We fear for our nation.
What we witnessed at the U.S. Capitol in Washington, D.C., on Wednesday sickened us.
It should sicken all Americans, and it should anger us.
Supporters of President Trump stormed the Capitol, forcing lawmakers who were just beginning to count the electoral votes from the 2020 election to flee in fear; to don gas masks and hide, fearful that they would be targeted by their fellow Americans.
There were gunshots in our capitol, and reports that a woman was killed; there were violent attacks on capitol police. The National Guard was called, and police forces from Maryland and Virginia said they were responding to try to quell the violence and restore order.
We saw video of members of Congress hiding in the balcony of their chambers, with shouts of "stay down, stay down" ringing out. The images of security officers inside the House chamber, with guns drawn and pointed, as rioters raged outside was appalling.
From his office, Rep. Mike Gallagher, a Wisconsin Republican, Trump supporter and Marine veteran, posted a video stating, "this is banana republic crap." He begged the president to "call this off."
The condemnation of the violence by members of Congress was bi-partisan.
In our own area, Republicans and Democrats were clear. Consider the words of three of our representatives, all of them veterans:
Rep. Mariannette Miller-Meeks, R-Iowa, tweeted, "you can protest and be peaceful. Storming government buildings and attacking law enforcement officers is unacceptable."
Sen. Joni Ernst, R-Iowa, tweeted, "What’s happening at the Capitol right now is not peaceful nor a protest. It’s anarchy, & a betrayal of the American ideals we all hold dear."
Sen. Tammy Duckworth, D-Illinois, called the violence "shameful." At the same time, she added, "I will not be scared away from carrying out my duties."

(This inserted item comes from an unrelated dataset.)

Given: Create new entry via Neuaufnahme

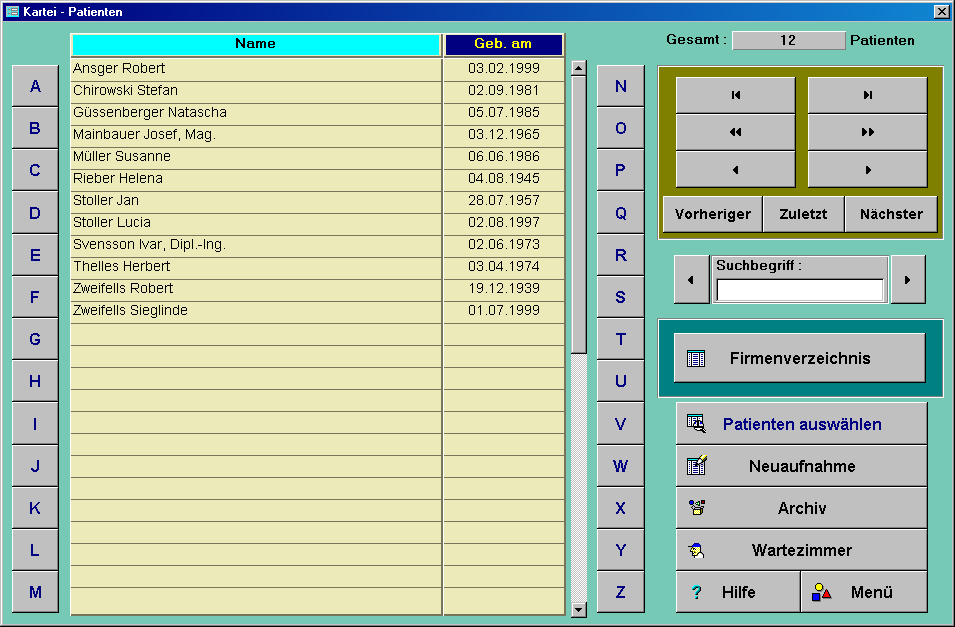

As we were writing this, we weren't sure when Congress would again take up the counting of electoral votes, though there were reports that lawmakers would begin again last evening. Whatever the timing, there is no doubt about the result. Joe Biden will be the 46th president of the United States. He will be inaugurated on Jan. 20. Of this there is no doubt.
Still, we worry about the days ahead.
President-elect Biden called Wednesday's violence an "assault on the citadel of liberty." But he also said that these were the actions of a "small number of extremists."
We have to believe this is the case. This must be the case.
We know there are large number of Americans who believe Trump when he falsely declares, as he did again on Wednesday, that the election was stolen from him. Still, we do not believe the vast majority of our fellow Americans could in any way support this violence and lawlessness at the heart of our republic.
We believe most Americans are committed to the peaceful transfer of power, even if some are not happy about the outcome.
We hope that what we saw Wednesday was an aberration, but as the president-elect said, "democracy is fragile" and it requires "people of good will" to maintain it.
Our freedoms, as we have seen, are fragile. But we are a people of goodwill. It was just yesterday, on these pages, that we expressed our hope that in the new year people will focus on what unites us rather than on what divides us.
We renew that call now. What we saw yesterday was heart-breaking; it was gut-wrenching to watch. The perpetrators should be brought to justice, and all Americans should dedicate themselves to ensuring that it never happens again.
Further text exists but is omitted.